▸ **Problem details**
Check the records below line by line, and report how many lines include the string "will". No other words are needed.
### Source data ###
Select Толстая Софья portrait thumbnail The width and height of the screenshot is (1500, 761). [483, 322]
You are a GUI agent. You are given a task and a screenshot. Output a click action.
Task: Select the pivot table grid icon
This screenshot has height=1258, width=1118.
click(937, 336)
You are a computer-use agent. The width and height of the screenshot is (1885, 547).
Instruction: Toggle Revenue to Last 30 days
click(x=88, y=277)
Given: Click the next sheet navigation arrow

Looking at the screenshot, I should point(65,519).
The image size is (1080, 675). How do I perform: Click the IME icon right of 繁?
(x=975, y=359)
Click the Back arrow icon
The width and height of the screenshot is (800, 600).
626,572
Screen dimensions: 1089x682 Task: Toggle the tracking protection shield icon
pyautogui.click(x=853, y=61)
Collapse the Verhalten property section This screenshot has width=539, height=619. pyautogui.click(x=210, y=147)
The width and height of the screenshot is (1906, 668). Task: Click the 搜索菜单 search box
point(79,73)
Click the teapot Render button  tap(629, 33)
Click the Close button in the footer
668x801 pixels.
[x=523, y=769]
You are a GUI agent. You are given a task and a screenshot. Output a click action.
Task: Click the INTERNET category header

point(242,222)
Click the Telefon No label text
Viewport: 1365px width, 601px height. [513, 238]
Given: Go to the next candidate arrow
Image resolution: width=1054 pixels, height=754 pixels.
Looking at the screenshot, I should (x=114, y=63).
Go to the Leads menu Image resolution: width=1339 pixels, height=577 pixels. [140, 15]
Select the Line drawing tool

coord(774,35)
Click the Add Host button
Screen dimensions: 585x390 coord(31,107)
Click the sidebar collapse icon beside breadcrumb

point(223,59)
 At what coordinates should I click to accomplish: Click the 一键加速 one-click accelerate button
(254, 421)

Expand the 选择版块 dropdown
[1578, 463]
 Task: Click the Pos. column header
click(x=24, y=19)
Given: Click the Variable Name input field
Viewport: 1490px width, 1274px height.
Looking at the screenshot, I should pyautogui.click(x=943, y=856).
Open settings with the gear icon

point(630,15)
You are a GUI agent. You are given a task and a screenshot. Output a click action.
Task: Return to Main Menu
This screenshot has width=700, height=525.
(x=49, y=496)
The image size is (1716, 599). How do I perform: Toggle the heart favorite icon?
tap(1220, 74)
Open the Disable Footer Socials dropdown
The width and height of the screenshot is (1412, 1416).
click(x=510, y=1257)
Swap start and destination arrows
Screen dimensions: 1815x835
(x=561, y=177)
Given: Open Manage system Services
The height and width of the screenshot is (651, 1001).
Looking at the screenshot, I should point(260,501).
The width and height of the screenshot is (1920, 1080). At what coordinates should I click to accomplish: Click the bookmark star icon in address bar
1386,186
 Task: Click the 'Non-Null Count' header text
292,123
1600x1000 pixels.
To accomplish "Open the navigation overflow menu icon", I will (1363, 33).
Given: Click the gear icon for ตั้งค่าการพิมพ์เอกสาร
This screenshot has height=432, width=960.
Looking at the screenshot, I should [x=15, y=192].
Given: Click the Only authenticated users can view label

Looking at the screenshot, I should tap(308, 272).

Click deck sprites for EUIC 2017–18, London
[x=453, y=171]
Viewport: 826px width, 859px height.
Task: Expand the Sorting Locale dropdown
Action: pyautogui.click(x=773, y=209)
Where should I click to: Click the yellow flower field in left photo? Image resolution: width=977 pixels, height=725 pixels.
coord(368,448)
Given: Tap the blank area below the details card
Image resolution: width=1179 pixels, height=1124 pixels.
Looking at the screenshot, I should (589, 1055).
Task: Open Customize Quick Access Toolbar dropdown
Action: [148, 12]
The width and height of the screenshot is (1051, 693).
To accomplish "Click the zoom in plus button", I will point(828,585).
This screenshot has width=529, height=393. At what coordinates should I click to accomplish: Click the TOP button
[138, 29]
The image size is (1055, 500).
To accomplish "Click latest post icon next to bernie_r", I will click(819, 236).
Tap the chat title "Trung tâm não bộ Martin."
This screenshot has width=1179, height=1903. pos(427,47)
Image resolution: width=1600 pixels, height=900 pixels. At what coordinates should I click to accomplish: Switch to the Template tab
###
▸ **Result below**
3